Sarà stato per il diluvio che nel pomeriggio ha colpito Roma, ma Atreju, la festa di Azione Giovani, mi è sembrata un po' tetra e poco frequentata. Il dibattito a cui ho assistito s'intitolava "Processo alla libertà. Tra relativismo e rispetto dell'uomo". A confrontarsi di fronte alla platea Alfredo Mantovano, Gaetano Quagliariello, Daniele Capezzone e Piero Sansonetti. Fatte le presentazioni, qualche impressione, perché le posizioni le potete immaginare da soli.
Difficilmente in queste manifestazioni i titoli riescono a tramettere in anticipo il senso del dibattito così come è accaduto ieri sera. "Processo" è la parola giusta per descrivere lo stato d'animo di Quagliariello e Mantovano, ma ci tornerò qualche riga più sotto.
La platea è stata composta e corretta. Nessuna traccia di strane liturgie nazifasciste, come potrebbe pensare un Adinolfi. Solo un filmato di presentazione della Festa, che scorre ininterrottamente su un plasma attaccato alla parete, ha tre/quattro slide davvero di cattivo gusto, intolleranti. Il mio pensiero va a quei compagni di scuola e di università impegnati in An (parliamo di una decina d'anni fa) che mai si sarebbero sognati, al di là di qualche battuta, di prendere di mira un amico gay o di rifiutare uno spinello.
La prima domanda è di quelle che si mettono sui temi che si danno in classe: cos'è la libertà. Parte Capezzone, che spiazza tutti premettendo che la sua concezione di libertà non è fatta di una miriade di nuovi diritti. Non più diritti, ma più facoltà. Meno intervento dello Stato e non più intervento; non, quindi, interventi in positivo dello Stato, ma allargamento della sfera di decisione del singolo su se stesso. Da questo primo intervento già s'era capito che Capezzone avrebbe presidiato senza alcuna difficoltà l'area liberale per tutta la serata, dimostrandosi il più preparato culturalmente.

◆ **Dati mostrati**
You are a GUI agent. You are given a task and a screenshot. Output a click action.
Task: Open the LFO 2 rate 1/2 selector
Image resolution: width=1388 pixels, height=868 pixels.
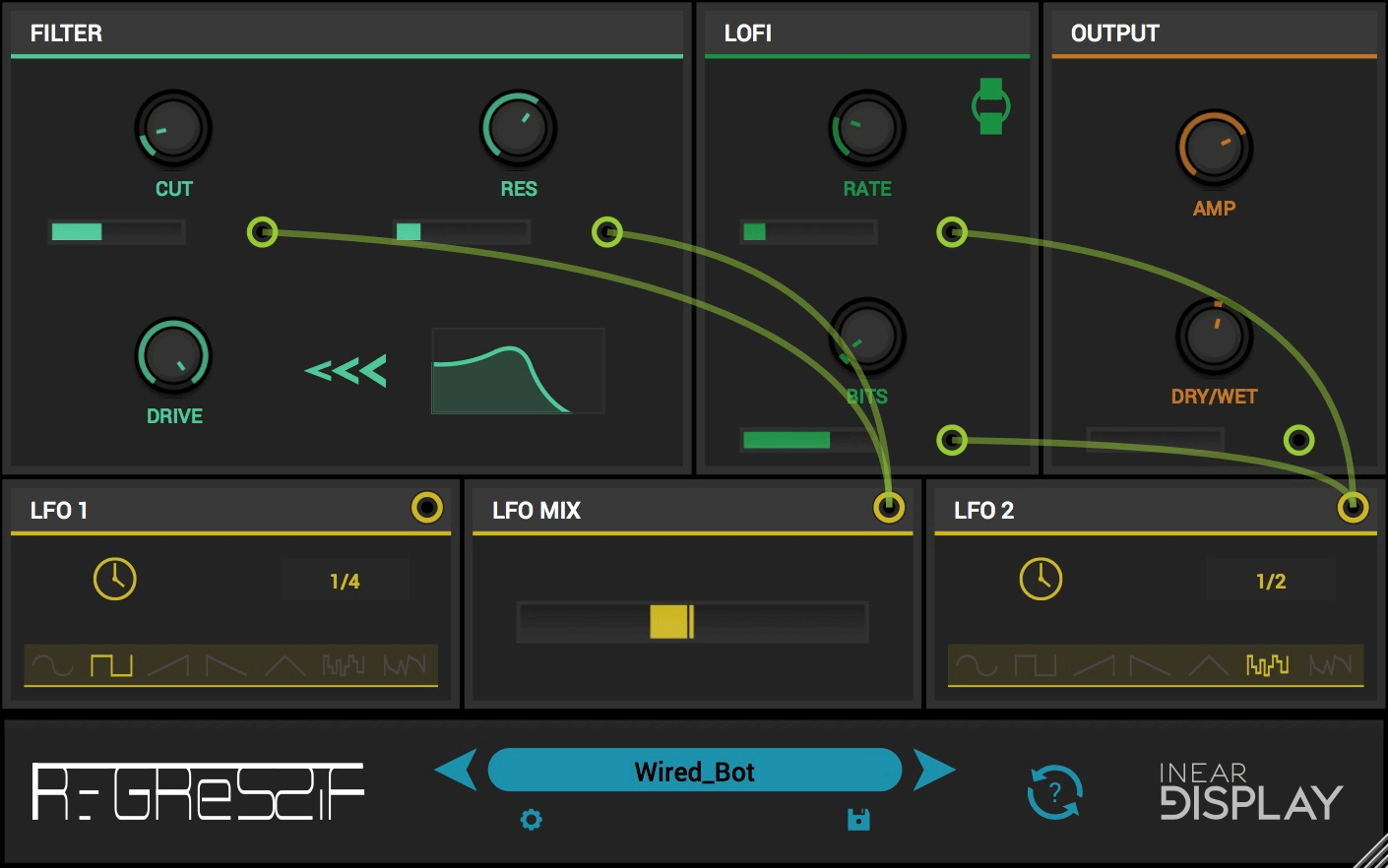(1271, 581)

◆ **Obiettivo**
Restituisci integralmente il testo fornito sul dibattito ad Atreju, senza modificare nulla.

◆ **Output atteso**
Sarà stato per il diluvio che nel pomeriggio ha colpito Roma, ma Atreju, la festa di Azione Giovani, mi è sembrata un po' tetra e poco frequentata. Il dibattito a cui ho assistito s'intitolava "Processo alla libertà. Tra relativismo e rispetto dell'uomo". A confrontarsi di fronte alla platea Alfredo Mantovano, Gaetano Quagliariello, Daniele Capezzone e Piero Sansonetti. Fatte le presentazioni, qualche impressione, perché le posizioni le potete immaginare da soli.
Difficilmente in queste manifestazioni i titoli riescono a tramettere in anticipo il senso del dibattito così come è accaduto ieri sera. "Processo" è la parola giusta per descrivere lo stato d'animo di Quagliariello e Mantovano, ma ci tornerò qualche riga più sotto.
La platea è stata composta e corretta. Nessuna traccia di strane liturgie nazifasciste, come potrebbe pensare un Adinolfi. Solo un filmato di presentazione della Festa, che scorre ininterrottamente su un plasma attaccato alla parete, ha tre/quattro slide davvero di cattivo gusto, intolleranti. Il mio pensiero va a quei compagni di scuola e di università impegnati in An (parliamo di una decina d'anni fa) che mai si sarebbero sognati, al di là di qualche battuta, di prendere di mira un amico gay o di rifiutare uno spinello.
La prima domanda è di quelle che si mettono sui temi che si danno in classe: cos'è la libertà. Parte Capezzone, che spiazza tutti premettendo che la sua concezione di libertà non è fatta di una miriade di nuovi diritti. Non più diritti, ma più facoltà. Meno intervento dello Stato e non più intervento; non, quindi, interventi in positivo dello Stato, ma allargamento della sfera di decisione del singolo su se stesso. Da questo primo intervento già s'era capito che Capezzone avrebbe presidiato senza alcuna difficoltà l'area liberale per tutta la serata, dimostrandosi il più preparato culturalmente.